Every month, thousands are taken. Most do not return.
When Kieran survives his first summoning, he comes back changed in ways no one can see.
The Echo dropped his class onto an island swallowed by mist, hunted by swarming ape-like creatures and hemmed in by a violent waterfall that marked their only escape. Eighteen of his classmates died before they reached it. The twelve who returned were classified as Bonded, altered by the realm and given aspects that reflect something instinctive within them.
Jace came back stronger, carrying the blunt certainty of a baboon bonded to his spine. Rachel returned quieter and sharper, her cobra presence altering the way rooms behaved without anyone quite understanding why. Others found balance, speed, strength, endurance.
Kieran received something less obvious.
Grip.
Surface adhesion.
The ability to cling.
At first, it feels underwhelming, almost laughable.
Back at school, the world adjusts around visible power. Jace draws attention effortlessly. Rachel moves through corridors without obstruction. Kieran walks beside them and remains what he has always been,overlooked.
When a group of girls mock him in front of his friends, the humiliation doesn’t break him. It clarifies something. Survival in the Echo required adaptation. The real world requires something else.
And his aspect is not just about clinging to walls.
It can reshape him.
Alone in his room, Kieran discovers the deeper function of False Skin. It responds not only to instinct but to conviction. With enough focus, he can refine bone structure, alter posture, change the cadence of his voice. The transformation costs him. Strain behind the eyes, a creeping fatigue, but it holds as long as he believes in it.
So he creates a second version of himself.
Sheeran.
A transfer student with sharper lines and steadier presence. No known abilities. No history.
When Sheeran walks through the school gates, the reaction is immediate. The same girls who laughed now compete for his attention. Teachers engage. Boys compete with him. The social hierarchy bends in small, revealing ways.
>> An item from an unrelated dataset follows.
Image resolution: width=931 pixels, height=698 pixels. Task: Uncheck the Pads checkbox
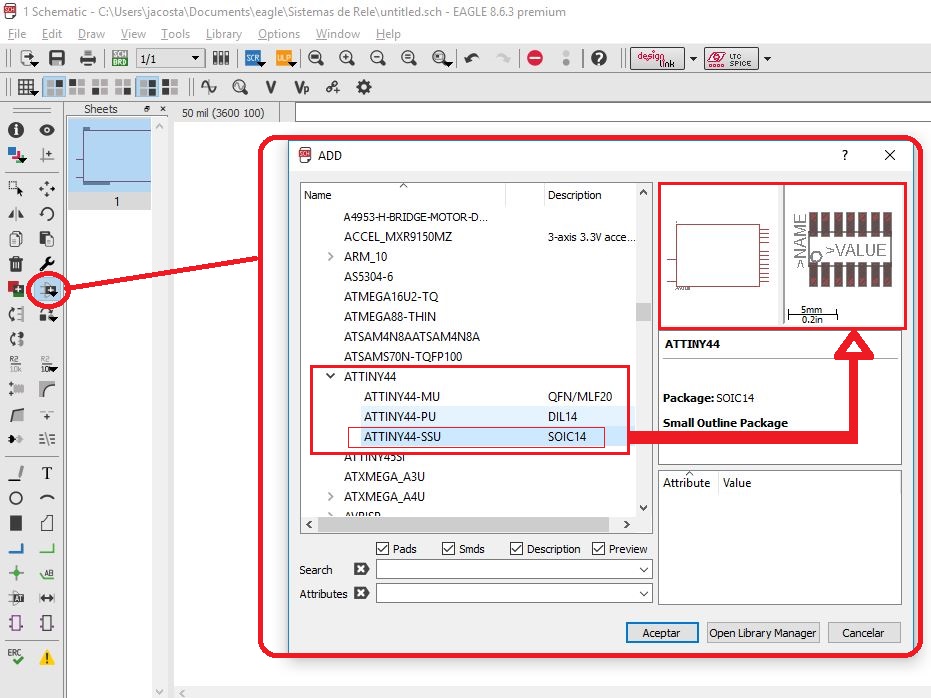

Rachel is the only one who doesn’t respond predictably. She senses familiarity beneath the surface, though she cannot explain it. She had defended Kieran when he didn’t defend himself. She liked the original version something he never saw.
Meanwhile, the full moon approaches again.
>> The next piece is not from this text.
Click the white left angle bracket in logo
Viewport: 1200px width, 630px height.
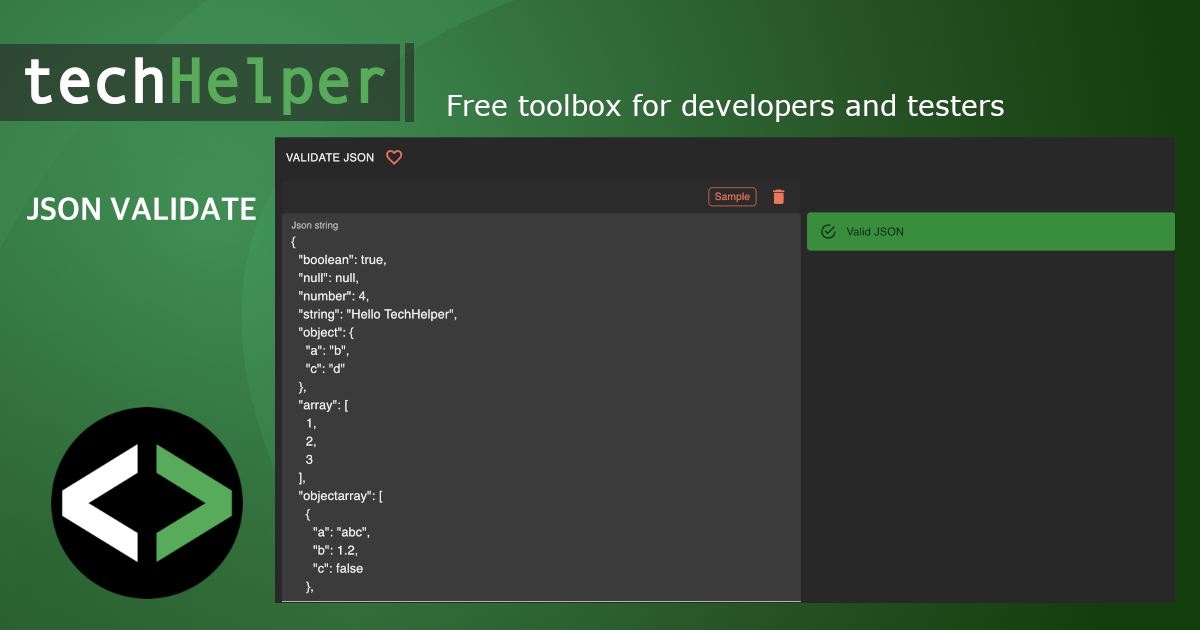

When the Bonded return to the Echo, they are no longer desperate survivors scrambling for escape. Their objective now is to clear and fortify the zone around their waterfall exit. But the island has changed. The ape creatures have multiplied, learned, begun constructing crude structures in the mist.
And when their bonded animals manifest beside them, Jace’s powerful baboon, Rachel’s silent cobra. Kieran is disappointed to find a small gliding lizard at his shoulder.
He doesn’t yet understand how dangerous something patient and unseen can be.
As the Echo grows more complex and rumours circulate about higher tiers of Bonded who struggle to return to the real world at all, Kieran stands at a crossroads.
In one world, he is invisible.
In another, he is necessary.
And in both, he is learning that identity is not fixed, it is chosen, reinforced, and sometimes rewritten entirely.
The question is not whether he can survive.
It is which version of himself will.